Parallelamente il ruolo politico egemone delle organizzazioni fasciste o fascistoidi nella direzione della rivolta appare più che mai alla luce del sole. Martello Bianco, Causa Comune, Settore di Destra – forze reazionarie russofobe e antisemite- hanno scavalcato la stessa Svoboda nella gestione della piazza. Lo scontro sanguinoso col regime sul terreno militare ha rafforzato ulteriormente il loro ruolo e il loro prestigio di massa. Lo stesso rapporto di forza con l’opposizione borghese liberale è evoluto a loro vantaggio. Il fatto che il nuovo governo borghese liberale “europeista” non possa chiedere la smobilitazione della piazza e debba anzi riconoscere il ruolo delle centurie militari fasciste come organi di difesa dell’ordine pubblico a Kiev, al rango di forze di polizia, è sintomatico della debolezza del governo e della forza delle organizzazioni reazionarie.

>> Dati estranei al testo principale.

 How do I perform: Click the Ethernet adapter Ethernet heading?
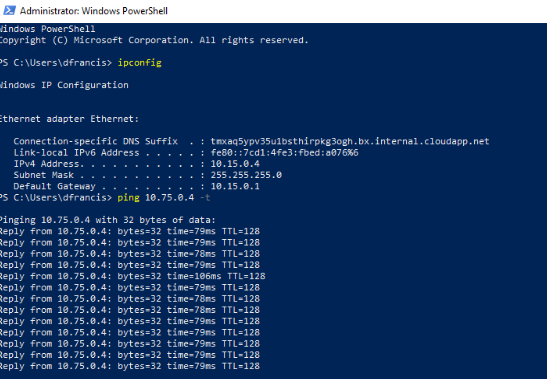point(69,119)
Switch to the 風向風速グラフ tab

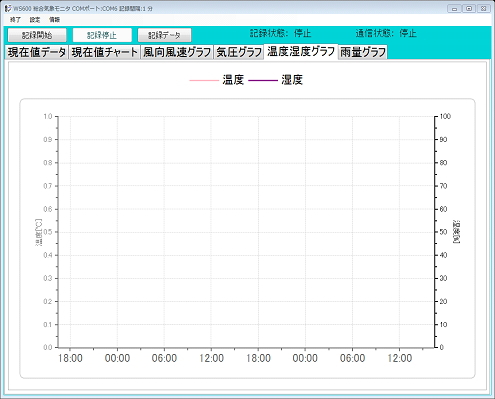(x=177, y=52)

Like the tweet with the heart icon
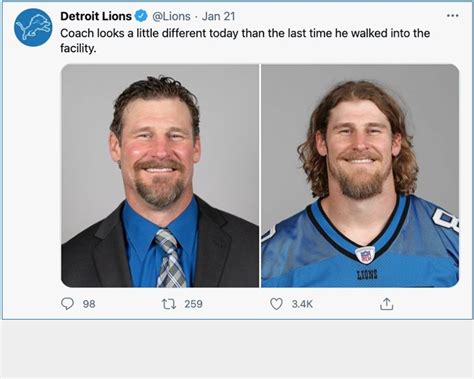[x=276, y=304]
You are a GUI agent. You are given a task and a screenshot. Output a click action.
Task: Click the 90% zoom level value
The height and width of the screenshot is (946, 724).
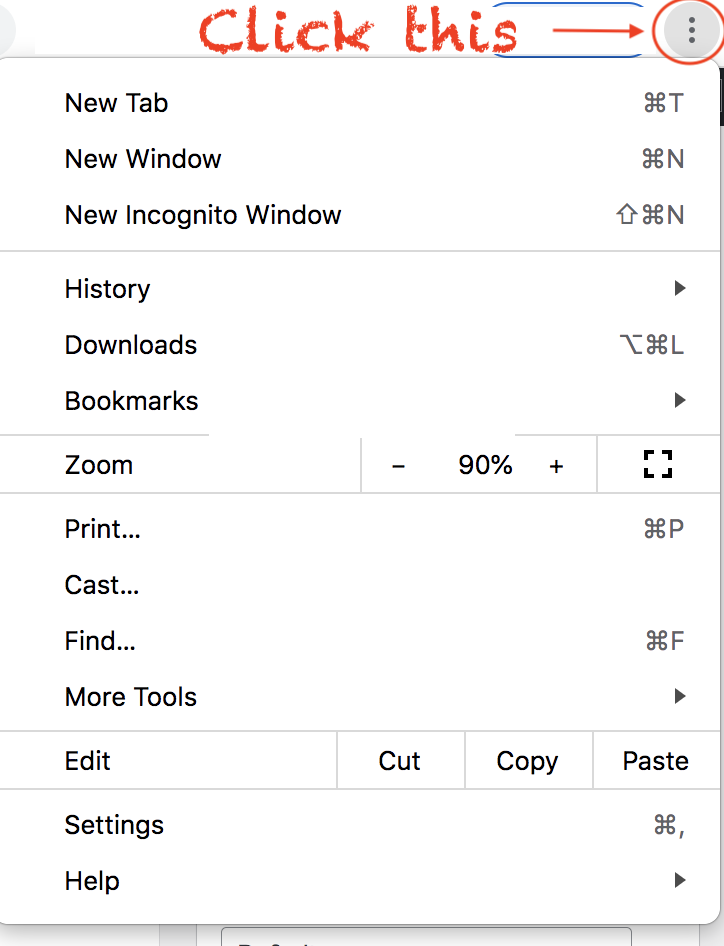coord(485,465)
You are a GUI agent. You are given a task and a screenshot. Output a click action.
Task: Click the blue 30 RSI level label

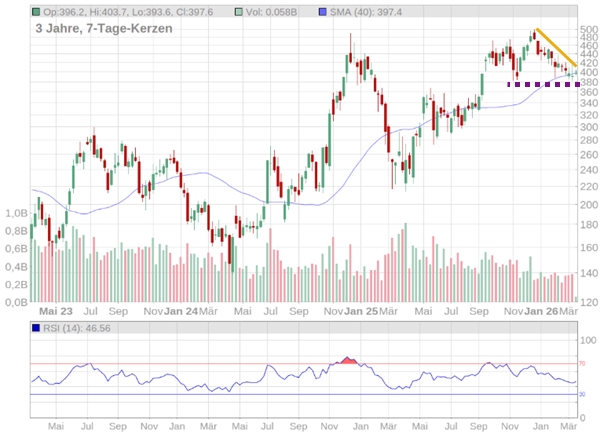tap(581, 394)
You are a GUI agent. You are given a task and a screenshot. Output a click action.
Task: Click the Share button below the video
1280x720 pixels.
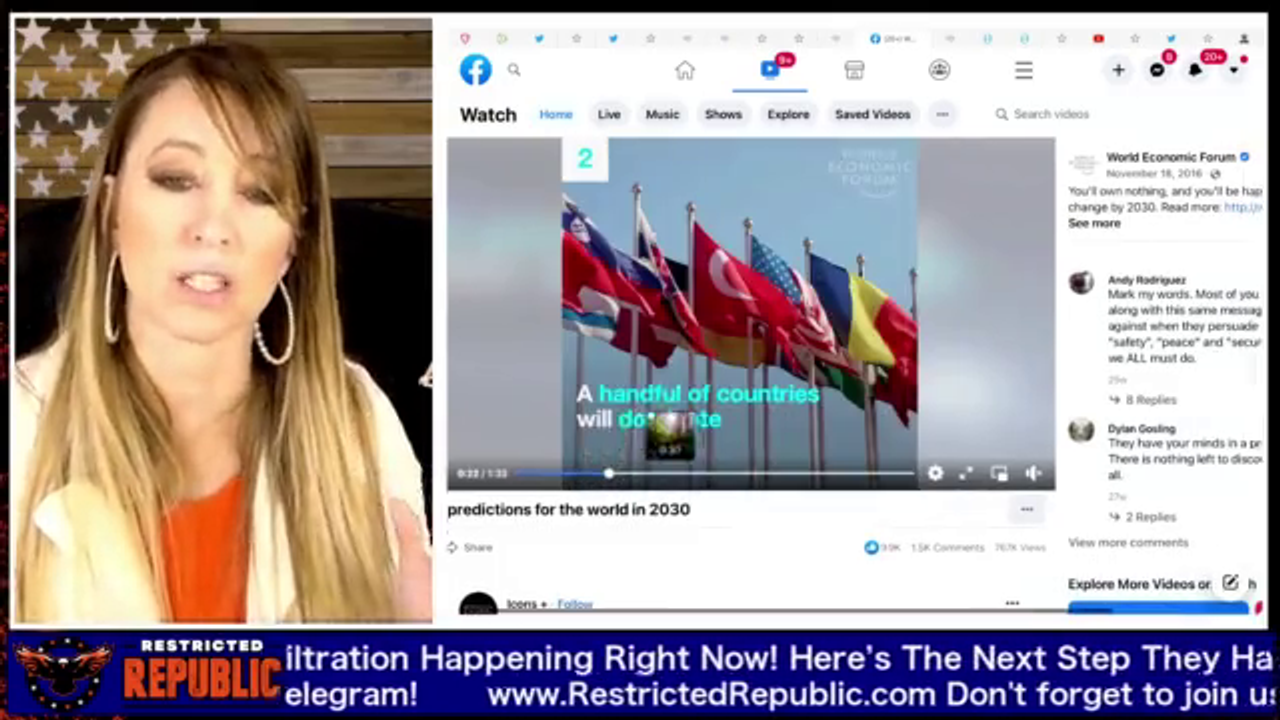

La dinamica in corso è aperta a sbocchi diversi. Inclusa una possibile disgregazione dello Stato Ucraino e la sua spartizione tra diverse aree di influenza (una nell’area imperialistico europea, in particolare tedesca, e una nell’orbita dell’imperialismo russo), con diversi equilibri politici interni.
In ogni caso splende l’ipocrisia dell’Unione Europea dei capitalisti e dei banchieri. La stessa Unione Europea che chiede stabilità e ordine in Europa, che denuncia gli assedi proletari di massa dei “Parlamenti eletti” in Grecia come “attentato alla “democrazia” , presenta come “lotta per la democrazia” un movimento di massa a egemonia fascista che rovescia il Parlamento “formalmente eletto” di Kiev. (Trovandosi oltretutto alla fine di fronte a una situazione poco controllabile per gli stessi interessi imperialistici europei, e a una nuova complicazione del loro rapporto con l’imperialismo russo). E’ la riprova che il concetto di “democrazia” per i capitalisti è sempre la variabile dipendente dei loro interessi, veri o presunti.
Il fatto che Barbara Spinelli e i promotori liberal progressisti della lista Trsipras abbiano sostenuto la rivolta Ucraina, lamentando semmai un sostegno “debole” e “insufficiente” alla rivolta da parte della U.E., dà un’idea della subalternità del “civismo democratico” al liberalismo borghese e alle sue mistificazioni. E misura oltretutto una volta di più che il progetto di “riforma democratica e sociale” dell’Unione è solo aria fritta, a copertura dei liberali.
Certo pesa tuttora drammaticamente in Ucraina l’assenza sulla scena della classe operaia.
Ma questa assenza non è affatto un destino. Gli sconvolgimenti politici in atto, ad di là del loro segno, possono aprire un varco alla ripresa della sua iniziativa. Del resto la ripresa di massa del proletariato bosniaco a partire da Tuzla, in contrapposizione alla borghesia dominante, e al di là delle divisioni etniche, ci mostra una volta di più che la storia è capace di brusche svolte, anche nei luoghi più “improbabili”, anche dopo vicende tragiche indicibili. E che l’iniziativa della classe operaia è l’unico possibile fattore di svolta storicamente progressiva.
Così sarà, prima o poi, anche per l’Ucraina e il suo proletariato.
Il problema vero in Ucraina, come in Bosnia, come ovunque, è costruire il partito della sua riscossa e della sua rivoluzione. Che non ha niente a che vedere né coi liberali, né tanto meno coi fascisti.